TEXT TO READ
With Curt Schilling and Keith Foulke having been acquired to stiffen the spine of an already strong pitching staff in the bitter aftermath of October’s gut-wrenching Game 7 ALCS loss to the Yankees, the Fenway faithful are set to descend on their 92-year-old baseball cathedral in record numbers this season.

Season ticket sales reached 20,000 for the first time, and the Red Sox, who have Major League Baseball’s highest average ticket price, cut it off there, leaving a waiting list of nearly 1,000, in order to get their few remaining tickets into other eager hands. The Red Sox had sold about 2.4 million tickets by Opening Day.

And that number, Red Sox executive vice president of public affairs Charles Steinberg says, doesn’t include thousands of tickets pledged to groups.

By any Red Sox standard, that’s a record. When you combine the smallest park in the majors (the fire code limit is 36,298) with the most rabid fan base, the law of supply and demand makes Red Sox tickets the hardest thing to come by in baseball.

And after 2003, when the Red Sox were five outs from the World Series, Red Sox Nation, spurred by its fan-friendly new owners and boy wonder (he’s 30) general manager Theo Epstein, runs at such a constant fever pitch that, despite the lack of actual games from November through February, management is beginning to feel as if there’s no such thing as an off-season.

DATA SHOWN
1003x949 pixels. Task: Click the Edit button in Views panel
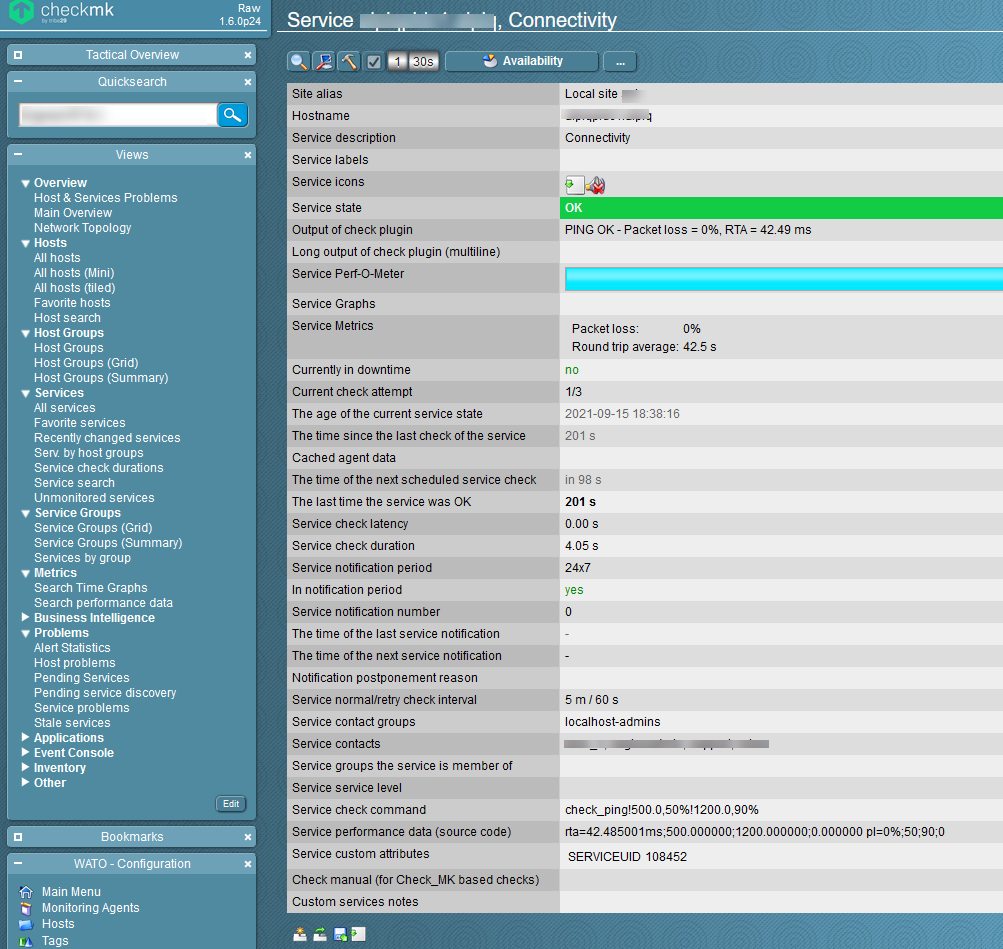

WRITTEN REQUEST
Answer these from the Red Sox ticket text:
(a) What number did season ticket sales reach?
(b) What is the park's fire code limit?
(c) How old is Theo Epstein?
This data comes from a separate source.

TASK SOLUTION
(a) 20,000
(b) 36,298
(c) 30